Pixel coordinate grounding data:
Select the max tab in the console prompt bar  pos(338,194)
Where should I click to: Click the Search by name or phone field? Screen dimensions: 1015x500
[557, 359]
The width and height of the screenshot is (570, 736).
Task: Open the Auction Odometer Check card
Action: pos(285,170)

ABOUT THIS EXERCISE:
Transcribe the records above exactly.

SOLUTION:
Select the max tab in the console prompt bar  pos(338,194)
Where should I click to: Click the Search by name or phone field? Screen dimensions: 1015x500
[557, 359]
The width and height of the screenshot is (570, 736).
Task: Open the Auction Odometer Check card
Action: pos(285,170)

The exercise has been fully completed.